An accident a couple of weeks ago changed the trajectory of the visit. Almost all plans were upended dealing with the after-effects. It was hard to leave, but it's time to get back home. I plan to spend a week recovering.
Luci and I stopped at the cemetery where my daddy was buried twenty years ago. He's So Everywhere for me, but he's not there. Even so....
Then Will called to wish me a happy birthday. I was sad about leaving Carlene. I was sad about the trip going on an unexpected series of tangents.
Will said, "Being on the road will help, Mama. It always does."
At our first stop in Alabama yesterday, I heard a conversation that tapped into my sadness. A customer in a hoodie said to a clerk, "I tell you one thing I'm proud of. I raised a good man. When I see him in the morning, I think 'I just put you to bed a baby and you woke up a man. I didn't get a chance to say good-bye to my baby.'"

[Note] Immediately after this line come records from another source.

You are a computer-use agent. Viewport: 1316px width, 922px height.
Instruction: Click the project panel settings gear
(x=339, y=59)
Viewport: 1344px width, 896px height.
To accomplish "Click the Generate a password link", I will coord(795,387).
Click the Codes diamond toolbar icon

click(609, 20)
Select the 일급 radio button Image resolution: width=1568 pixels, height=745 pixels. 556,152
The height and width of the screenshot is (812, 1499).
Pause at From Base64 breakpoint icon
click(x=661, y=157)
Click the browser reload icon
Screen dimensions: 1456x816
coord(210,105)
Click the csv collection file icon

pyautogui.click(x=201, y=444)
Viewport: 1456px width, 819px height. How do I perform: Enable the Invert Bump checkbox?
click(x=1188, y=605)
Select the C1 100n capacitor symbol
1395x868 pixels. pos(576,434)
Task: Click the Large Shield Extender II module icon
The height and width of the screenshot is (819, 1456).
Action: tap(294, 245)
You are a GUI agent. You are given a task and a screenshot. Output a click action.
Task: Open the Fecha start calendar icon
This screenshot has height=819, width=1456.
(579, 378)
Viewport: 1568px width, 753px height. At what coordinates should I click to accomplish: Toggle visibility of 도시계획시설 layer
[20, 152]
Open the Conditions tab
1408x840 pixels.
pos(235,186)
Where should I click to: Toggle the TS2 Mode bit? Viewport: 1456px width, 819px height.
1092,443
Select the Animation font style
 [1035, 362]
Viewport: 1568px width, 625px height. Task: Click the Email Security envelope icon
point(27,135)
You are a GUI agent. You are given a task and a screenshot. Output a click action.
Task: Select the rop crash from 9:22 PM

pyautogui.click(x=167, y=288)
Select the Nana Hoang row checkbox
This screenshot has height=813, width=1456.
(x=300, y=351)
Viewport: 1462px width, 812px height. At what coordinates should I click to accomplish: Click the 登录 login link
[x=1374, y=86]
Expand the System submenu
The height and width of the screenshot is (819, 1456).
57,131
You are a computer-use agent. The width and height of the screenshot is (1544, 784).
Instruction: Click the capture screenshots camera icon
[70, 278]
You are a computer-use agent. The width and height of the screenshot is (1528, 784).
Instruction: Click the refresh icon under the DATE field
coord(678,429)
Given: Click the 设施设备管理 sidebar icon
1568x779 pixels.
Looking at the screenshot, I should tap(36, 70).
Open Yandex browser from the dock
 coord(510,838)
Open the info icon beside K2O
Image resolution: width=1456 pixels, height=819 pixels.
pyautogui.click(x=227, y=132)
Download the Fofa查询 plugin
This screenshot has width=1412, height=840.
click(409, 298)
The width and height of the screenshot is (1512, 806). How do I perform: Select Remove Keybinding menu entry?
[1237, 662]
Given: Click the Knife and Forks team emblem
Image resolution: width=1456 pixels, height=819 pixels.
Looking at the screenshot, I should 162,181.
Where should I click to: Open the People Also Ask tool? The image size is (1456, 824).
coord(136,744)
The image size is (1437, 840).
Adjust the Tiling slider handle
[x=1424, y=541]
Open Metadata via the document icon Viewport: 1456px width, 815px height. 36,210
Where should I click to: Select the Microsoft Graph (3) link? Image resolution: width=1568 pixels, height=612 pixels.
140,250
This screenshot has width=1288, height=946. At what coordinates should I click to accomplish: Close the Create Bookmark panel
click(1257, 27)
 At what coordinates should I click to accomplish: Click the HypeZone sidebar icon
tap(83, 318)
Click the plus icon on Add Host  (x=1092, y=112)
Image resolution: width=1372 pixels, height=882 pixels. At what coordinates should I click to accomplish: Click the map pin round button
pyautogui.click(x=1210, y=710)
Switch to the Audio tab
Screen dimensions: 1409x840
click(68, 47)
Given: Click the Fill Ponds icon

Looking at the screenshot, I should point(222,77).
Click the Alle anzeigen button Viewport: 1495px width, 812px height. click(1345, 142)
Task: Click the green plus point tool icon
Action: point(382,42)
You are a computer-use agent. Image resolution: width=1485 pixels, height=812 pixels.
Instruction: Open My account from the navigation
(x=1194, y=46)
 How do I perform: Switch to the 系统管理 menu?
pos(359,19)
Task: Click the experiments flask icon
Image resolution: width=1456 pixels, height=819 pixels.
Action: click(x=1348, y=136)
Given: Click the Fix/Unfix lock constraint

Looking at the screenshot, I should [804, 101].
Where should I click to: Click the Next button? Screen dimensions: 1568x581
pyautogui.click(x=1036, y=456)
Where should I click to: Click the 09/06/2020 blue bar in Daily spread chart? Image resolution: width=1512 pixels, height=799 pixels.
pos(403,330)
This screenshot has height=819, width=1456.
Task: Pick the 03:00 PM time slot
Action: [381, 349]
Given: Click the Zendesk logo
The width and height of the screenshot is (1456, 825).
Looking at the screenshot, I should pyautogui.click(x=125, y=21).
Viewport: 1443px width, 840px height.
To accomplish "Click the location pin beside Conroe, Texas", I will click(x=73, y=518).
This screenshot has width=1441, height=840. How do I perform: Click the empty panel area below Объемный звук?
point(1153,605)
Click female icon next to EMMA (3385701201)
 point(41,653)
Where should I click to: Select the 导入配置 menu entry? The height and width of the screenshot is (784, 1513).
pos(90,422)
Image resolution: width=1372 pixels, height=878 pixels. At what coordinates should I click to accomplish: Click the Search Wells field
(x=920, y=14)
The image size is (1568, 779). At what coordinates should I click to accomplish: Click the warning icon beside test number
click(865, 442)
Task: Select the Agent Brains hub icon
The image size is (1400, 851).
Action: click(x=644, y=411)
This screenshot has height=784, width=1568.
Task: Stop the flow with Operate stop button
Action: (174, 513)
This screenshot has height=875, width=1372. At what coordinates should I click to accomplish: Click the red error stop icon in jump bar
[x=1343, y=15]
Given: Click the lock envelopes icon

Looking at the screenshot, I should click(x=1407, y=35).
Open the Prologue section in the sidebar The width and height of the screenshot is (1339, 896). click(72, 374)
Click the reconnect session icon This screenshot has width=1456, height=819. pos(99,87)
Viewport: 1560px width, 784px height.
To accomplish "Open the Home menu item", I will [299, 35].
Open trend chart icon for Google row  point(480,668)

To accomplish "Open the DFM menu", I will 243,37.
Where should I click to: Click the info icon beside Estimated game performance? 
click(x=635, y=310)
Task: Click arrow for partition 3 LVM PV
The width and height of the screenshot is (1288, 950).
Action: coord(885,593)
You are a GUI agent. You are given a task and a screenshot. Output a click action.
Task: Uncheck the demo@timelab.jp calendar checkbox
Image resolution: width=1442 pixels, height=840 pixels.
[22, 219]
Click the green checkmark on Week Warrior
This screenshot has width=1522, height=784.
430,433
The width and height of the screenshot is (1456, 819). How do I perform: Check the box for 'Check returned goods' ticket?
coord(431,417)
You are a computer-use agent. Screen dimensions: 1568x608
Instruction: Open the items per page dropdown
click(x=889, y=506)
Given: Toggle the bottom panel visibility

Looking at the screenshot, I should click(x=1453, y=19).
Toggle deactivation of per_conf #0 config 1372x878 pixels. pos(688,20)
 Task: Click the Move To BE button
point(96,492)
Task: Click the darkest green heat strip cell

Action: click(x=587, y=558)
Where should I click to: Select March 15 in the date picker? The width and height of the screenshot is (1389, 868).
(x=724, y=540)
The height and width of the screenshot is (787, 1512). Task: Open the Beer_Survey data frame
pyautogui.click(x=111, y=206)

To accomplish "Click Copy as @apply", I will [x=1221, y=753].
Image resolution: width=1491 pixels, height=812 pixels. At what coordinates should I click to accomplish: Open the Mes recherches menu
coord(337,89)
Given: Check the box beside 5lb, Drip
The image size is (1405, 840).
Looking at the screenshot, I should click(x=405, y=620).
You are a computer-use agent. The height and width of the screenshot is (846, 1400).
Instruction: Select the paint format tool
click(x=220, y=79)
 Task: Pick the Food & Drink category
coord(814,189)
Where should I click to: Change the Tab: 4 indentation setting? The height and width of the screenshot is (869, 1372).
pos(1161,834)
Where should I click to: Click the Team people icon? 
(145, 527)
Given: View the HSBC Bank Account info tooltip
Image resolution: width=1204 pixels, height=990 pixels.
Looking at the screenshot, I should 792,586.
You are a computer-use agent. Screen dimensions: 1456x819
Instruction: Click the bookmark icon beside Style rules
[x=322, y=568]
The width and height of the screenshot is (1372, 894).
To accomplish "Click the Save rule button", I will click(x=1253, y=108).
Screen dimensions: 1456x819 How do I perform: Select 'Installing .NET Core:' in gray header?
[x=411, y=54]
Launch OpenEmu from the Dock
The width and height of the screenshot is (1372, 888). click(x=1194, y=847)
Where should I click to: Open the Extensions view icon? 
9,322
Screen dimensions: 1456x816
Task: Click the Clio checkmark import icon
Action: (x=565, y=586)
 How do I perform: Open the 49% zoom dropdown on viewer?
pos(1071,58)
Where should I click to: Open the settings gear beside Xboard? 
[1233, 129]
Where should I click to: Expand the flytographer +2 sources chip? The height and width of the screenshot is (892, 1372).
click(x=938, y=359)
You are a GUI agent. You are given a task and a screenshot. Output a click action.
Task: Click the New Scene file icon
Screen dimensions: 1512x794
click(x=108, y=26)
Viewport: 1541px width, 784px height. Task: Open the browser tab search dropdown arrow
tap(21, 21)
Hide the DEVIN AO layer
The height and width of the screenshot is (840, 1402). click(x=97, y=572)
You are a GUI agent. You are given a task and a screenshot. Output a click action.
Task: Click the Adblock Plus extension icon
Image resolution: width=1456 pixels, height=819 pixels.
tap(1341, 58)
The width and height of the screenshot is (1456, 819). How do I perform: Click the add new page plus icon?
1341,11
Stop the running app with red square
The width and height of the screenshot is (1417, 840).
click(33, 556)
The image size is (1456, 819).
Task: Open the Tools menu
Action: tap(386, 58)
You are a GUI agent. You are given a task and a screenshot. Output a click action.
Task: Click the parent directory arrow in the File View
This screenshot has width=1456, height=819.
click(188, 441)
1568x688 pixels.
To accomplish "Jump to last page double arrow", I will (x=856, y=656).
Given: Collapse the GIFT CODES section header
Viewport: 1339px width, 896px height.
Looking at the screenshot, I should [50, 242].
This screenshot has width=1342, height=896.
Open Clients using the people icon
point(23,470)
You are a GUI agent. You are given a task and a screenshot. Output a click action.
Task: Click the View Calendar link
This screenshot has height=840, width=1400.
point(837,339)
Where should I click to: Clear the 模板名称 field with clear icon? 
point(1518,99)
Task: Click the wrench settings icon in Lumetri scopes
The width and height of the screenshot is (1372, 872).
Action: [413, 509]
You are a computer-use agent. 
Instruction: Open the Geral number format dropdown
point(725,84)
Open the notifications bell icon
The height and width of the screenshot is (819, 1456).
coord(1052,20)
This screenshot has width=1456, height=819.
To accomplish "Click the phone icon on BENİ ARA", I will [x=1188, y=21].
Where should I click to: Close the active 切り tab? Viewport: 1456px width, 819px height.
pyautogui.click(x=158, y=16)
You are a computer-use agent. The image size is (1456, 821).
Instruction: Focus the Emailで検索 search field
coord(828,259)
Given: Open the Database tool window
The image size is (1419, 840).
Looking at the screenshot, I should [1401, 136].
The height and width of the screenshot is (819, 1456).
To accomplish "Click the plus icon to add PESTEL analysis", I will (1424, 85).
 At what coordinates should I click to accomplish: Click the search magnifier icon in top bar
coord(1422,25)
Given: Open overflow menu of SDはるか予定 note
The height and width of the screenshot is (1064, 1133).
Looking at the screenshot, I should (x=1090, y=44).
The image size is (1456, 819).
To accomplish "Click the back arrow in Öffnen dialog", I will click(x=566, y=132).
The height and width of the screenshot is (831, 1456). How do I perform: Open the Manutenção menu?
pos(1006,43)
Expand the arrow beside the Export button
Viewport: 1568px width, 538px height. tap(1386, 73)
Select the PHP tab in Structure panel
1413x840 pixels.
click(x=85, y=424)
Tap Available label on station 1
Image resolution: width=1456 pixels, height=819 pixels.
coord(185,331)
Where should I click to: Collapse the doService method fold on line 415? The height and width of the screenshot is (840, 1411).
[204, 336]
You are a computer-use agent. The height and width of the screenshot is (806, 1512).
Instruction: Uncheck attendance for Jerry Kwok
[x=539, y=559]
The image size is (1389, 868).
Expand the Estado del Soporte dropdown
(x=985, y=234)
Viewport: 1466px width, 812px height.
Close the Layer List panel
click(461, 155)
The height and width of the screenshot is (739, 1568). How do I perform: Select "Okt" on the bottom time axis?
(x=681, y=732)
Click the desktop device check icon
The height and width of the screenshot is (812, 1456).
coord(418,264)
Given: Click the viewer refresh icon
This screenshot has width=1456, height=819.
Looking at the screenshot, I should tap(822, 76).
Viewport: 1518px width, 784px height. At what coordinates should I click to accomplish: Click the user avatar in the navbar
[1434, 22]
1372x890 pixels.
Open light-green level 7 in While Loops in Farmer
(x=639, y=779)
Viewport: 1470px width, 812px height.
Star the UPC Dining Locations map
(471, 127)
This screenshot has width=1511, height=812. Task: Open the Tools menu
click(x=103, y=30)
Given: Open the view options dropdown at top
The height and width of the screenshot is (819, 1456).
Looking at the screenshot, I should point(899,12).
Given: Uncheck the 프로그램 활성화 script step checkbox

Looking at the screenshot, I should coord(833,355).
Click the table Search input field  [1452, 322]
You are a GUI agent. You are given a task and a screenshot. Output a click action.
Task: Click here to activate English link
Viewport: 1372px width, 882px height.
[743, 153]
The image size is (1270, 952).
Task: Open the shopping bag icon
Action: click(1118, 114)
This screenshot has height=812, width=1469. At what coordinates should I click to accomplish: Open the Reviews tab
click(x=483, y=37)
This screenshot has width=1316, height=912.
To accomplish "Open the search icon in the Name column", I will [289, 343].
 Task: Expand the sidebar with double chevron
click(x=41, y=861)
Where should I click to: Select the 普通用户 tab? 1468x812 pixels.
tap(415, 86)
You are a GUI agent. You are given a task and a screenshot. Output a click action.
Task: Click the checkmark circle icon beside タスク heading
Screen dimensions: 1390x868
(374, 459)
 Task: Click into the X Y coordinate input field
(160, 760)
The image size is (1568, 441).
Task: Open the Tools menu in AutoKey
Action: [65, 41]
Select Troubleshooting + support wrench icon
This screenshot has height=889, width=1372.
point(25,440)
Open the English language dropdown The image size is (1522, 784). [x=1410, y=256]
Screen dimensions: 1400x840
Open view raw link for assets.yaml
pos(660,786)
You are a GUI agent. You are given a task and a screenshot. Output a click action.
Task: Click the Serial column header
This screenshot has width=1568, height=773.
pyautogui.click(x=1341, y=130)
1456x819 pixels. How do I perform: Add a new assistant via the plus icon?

I walked to the car and she followed me out. She was a small Black woman in her forties. "Oh, Mama, you so pretty!" she said to me. Me--tousled and puffy-eyed and sloppily dressed!
I thanked her for an uplifting compliment on my birthday and told her I had overheard her story about her son and was moved by it.
"Your birthday?" she said, leaning in to the car. "Can I hug you?"
So there we were in a parking lot, a young trucker hugging the haggard 74 year old with miles to go before she sleeps.
She warned me about driving. "They is a lot of crazy people on the road. If you see someone acting crazy, just hold back. Get home safe."
That cheered me for quite a few miles!